The problem of patient flow in the department exists due to a lack of proper strategies to manage the patient transfer to other units. For example, most departments require that a bedside report be provided during admission of the patient leaving the ED staff with a lot of tasks to complete before the transfer of patients. Additionally, the primary registered nurse (RN) has to make a call report before the transfer of patients to inpatient units leaving a gap in patient care in the ED. With the shortage of staffing and the increased census in the emergency center, this process of patient transfer puts more pressure on staff and increases waiting time before admission and discharge to the wards. Apart from the above factors, overcrowding in the ER as a result of increased patient flow makes it difficult to coordinate care for those requiring admission, immediate care, and discharge to home. To address this challenge, this project proposes a solution that will change the process of patient discharge to inpatient units.

Problem Statement

A patient’s visit to the healthcare facility is made up of a series of smaller events or services that make up the patient flow. These services can include triage, registration, assessment, consultation, or admission for inpatient care. A delay in one of these services contributes to decreased quality of care characterized by increased waiting time and even increased mortality rates that could otherwise be prevented. According to statistics, interference with the patient flow in the ED can compromise the quality of care, increase the length of stay, increase medication errors, and compromise organizational performance (Agency for Healthcare Research and Quality (AHRQ), 2020). Despite overcrowding in the ED being the leading cause of delayed patient flow, inefficiencies in service delivery can result in sluggish movement of patients from the ED to other units.

The problem in the emergency center in the organization is the lack of a standardized process for patient reporting to the inpatient units. The use of the traditional call report system before admission of the patient does not seem to address the challenge of overcrowding and decreased patient flow in the department. The registered nurses find it difficult to coordinate the transfer of patients to inpatient units because of staffing issues. For instance, utilizing the call report system means that the RN has to leave the patient room, make calls, and write reports to aid in the transfer of patients to other wards. This approach leaves a gap in patient care, delays care for other patients, and is tiresome. A practice change that will avoid the call report system while providing the inpatient units with adequate patient information can greatly streamline patient flow in the ED.
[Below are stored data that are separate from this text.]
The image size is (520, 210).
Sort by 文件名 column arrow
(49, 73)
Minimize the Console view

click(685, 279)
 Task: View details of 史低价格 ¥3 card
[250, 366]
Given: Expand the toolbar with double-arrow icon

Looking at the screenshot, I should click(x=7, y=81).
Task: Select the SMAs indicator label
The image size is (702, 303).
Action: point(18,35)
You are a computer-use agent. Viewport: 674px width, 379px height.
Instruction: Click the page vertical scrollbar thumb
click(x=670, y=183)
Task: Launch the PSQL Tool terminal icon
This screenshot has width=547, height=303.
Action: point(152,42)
Practice Change, Quality Improvement, or Innovation

The proposed solution to the identified problem in the emergency department involves a practice change in the process of patient transfer to inpatient units. One of the commonly recommended practices to address patient flow issues is the use of hospital-wide coordinated strategies (Chang et al., 2018). For example, the ED inpatient units can develop a change strategy on how patients are transferred within the shortest time possible. Issues like unavailability of beds, cleanliness of patient rooms, and incomplete patient data should be solved to streamline the process of patient transfer. Additionally, with the increased use of technology today, a simple notification to the inpatient unit should prompt preparation for receiving a patient without the presence of the ED registered nurse or cal in reports. This project will utilize a ‘no call report’ system during the transfer of patients to inpatient units.
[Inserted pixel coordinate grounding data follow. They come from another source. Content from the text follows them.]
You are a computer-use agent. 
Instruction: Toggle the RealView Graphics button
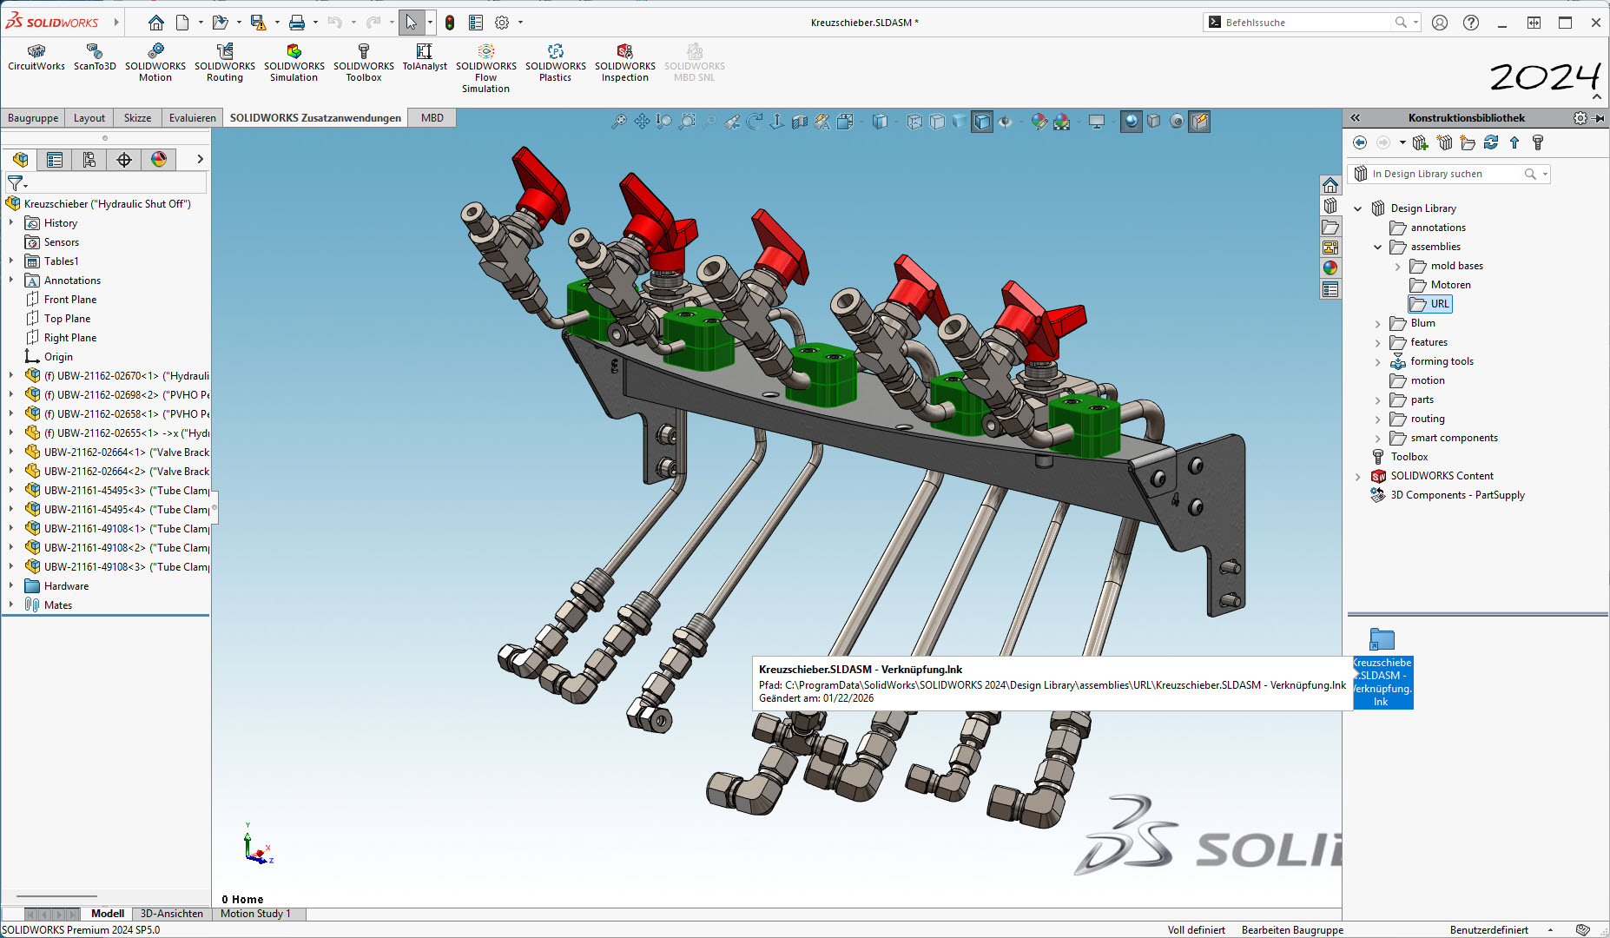point(1131,122)
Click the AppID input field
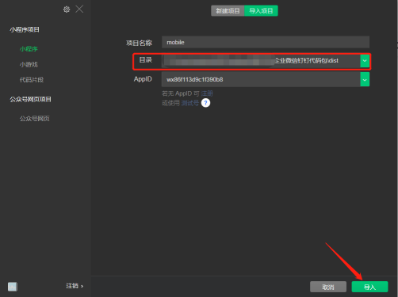Viewport: 398px width, 297px height. click(261, 79)
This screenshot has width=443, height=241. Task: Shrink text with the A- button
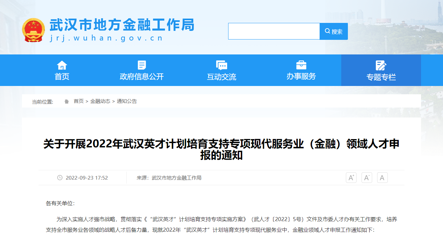point(367,178)
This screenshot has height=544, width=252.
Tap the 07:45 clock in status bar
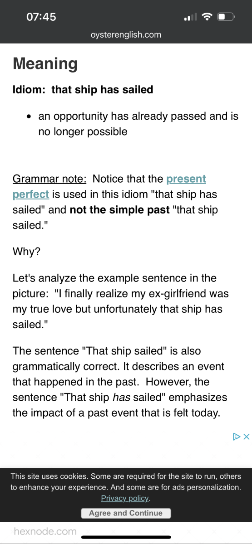[x=41, y=17]
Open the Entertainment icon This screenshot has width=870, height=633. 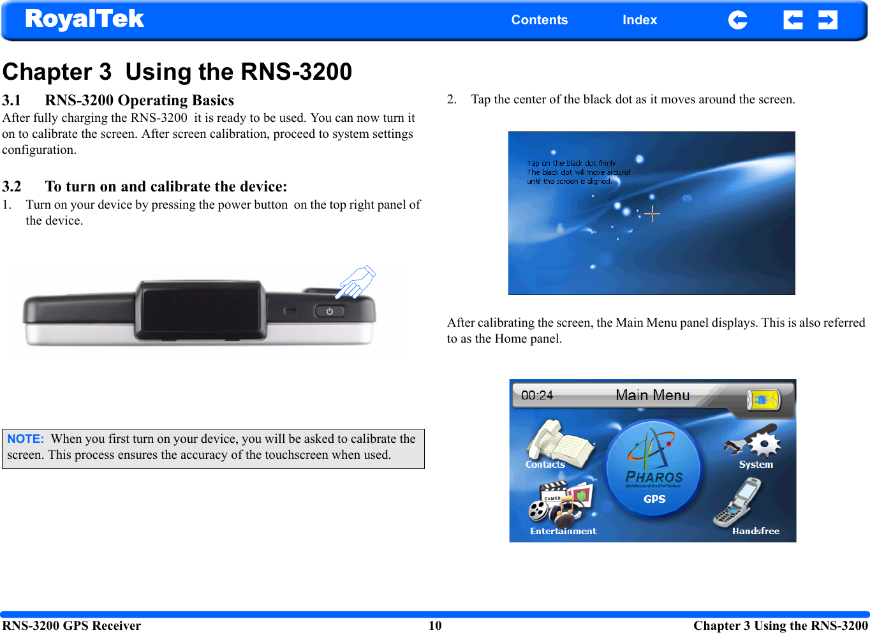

To begin with, the hospital Electronic Medical Record (EMR) system will be used to coordinate the process of patient transfer to the inpatient units. A SMART phrase added in the emergency center’s EMR charting will be filled out and sent to the respective ward when the patient is placed up for admission. Among the crucial components of the SMART phrase include whether the patient is ambulatory (how many assist/bedbound/walker), orientation (confused/combative/alert and oriented), and Covid testing status. The hospital EMR system will provide the patient’s history, vital signs, and any investigations or tests performed in the ED. According to the new strategy, it will be required that a new set of vital signs and blood sugar if the patient is diabetic be done before transport to the inpatient floor. Upon completion of these sets, the EC physician and patient placement navigator will confirm if the SMART phrase is filled and send a reminder to the RN when something is missing.
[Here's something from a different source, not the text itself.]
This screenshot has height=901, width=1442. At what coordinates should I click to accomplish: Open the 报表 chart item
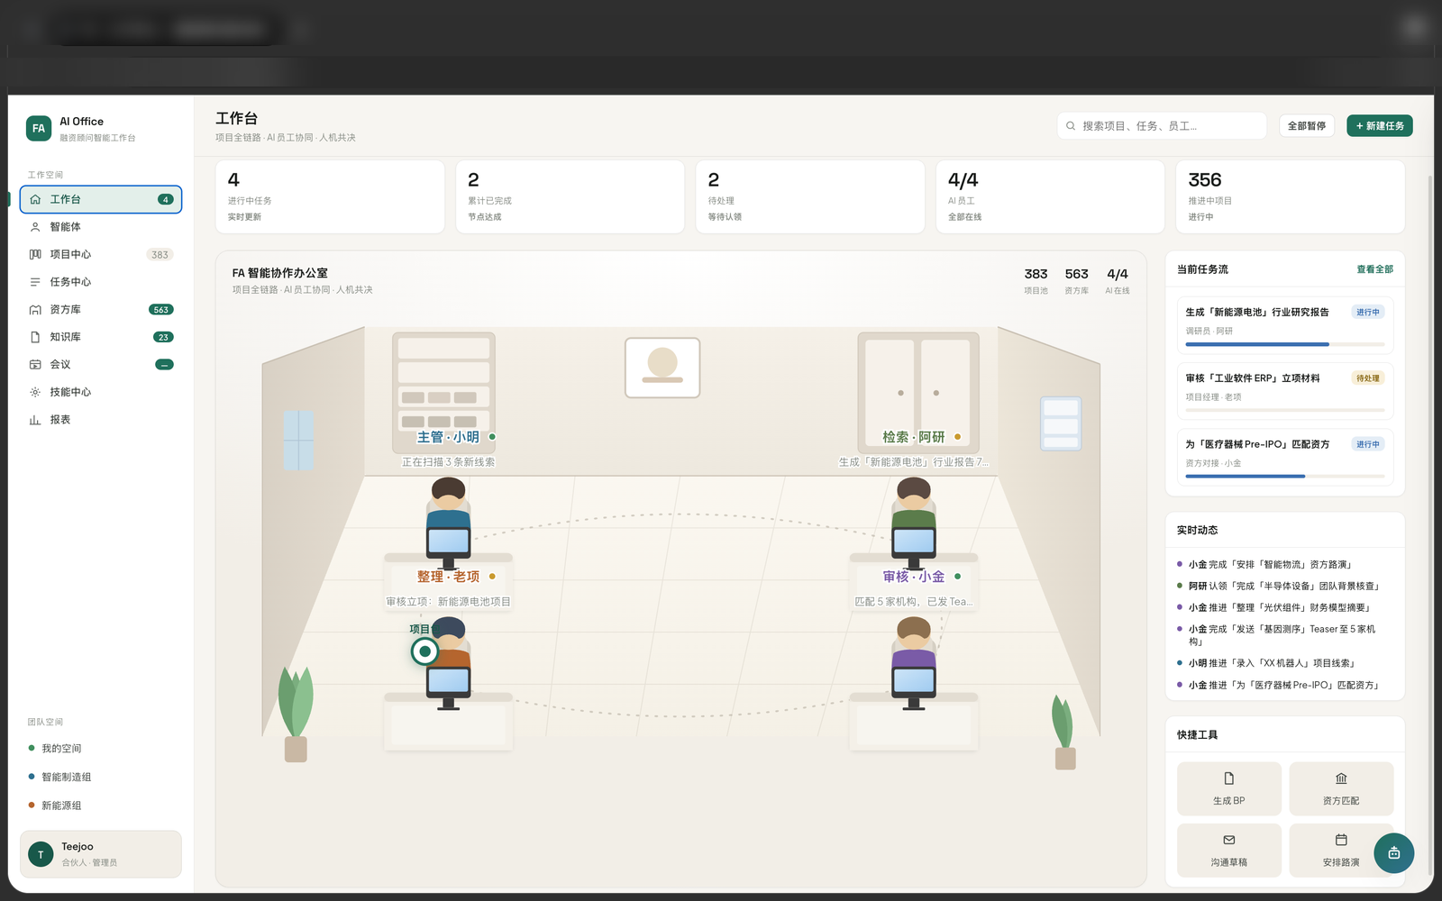click(x=101, y=420)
The utilization of technology will be evident in the new strategy of improving patient flow to the inpatient units. For example, the patient placement navigator will confirm the status of the SMART phrase and put the patient on the bedboard of the appropriate floor. The charge nurse on the appropriate floor will be informed to allocate the patient a room after receiving an admission request from the ED via the EMR system. In case a delay is present due to the cleanliness of the patient’s room, a STAT clean will be initiated and the EC informed to place a safe transport when the preparations are done. This process will surpass the call report system that is required to coordinate patient transfers to inpatient units. The project will exclude the pediatric unit and Cardiovascular ICU (CVICU) and Neuro/trauma ICU (NTICU) that always require a bedside report from the EC registered nurse to the unit nurse.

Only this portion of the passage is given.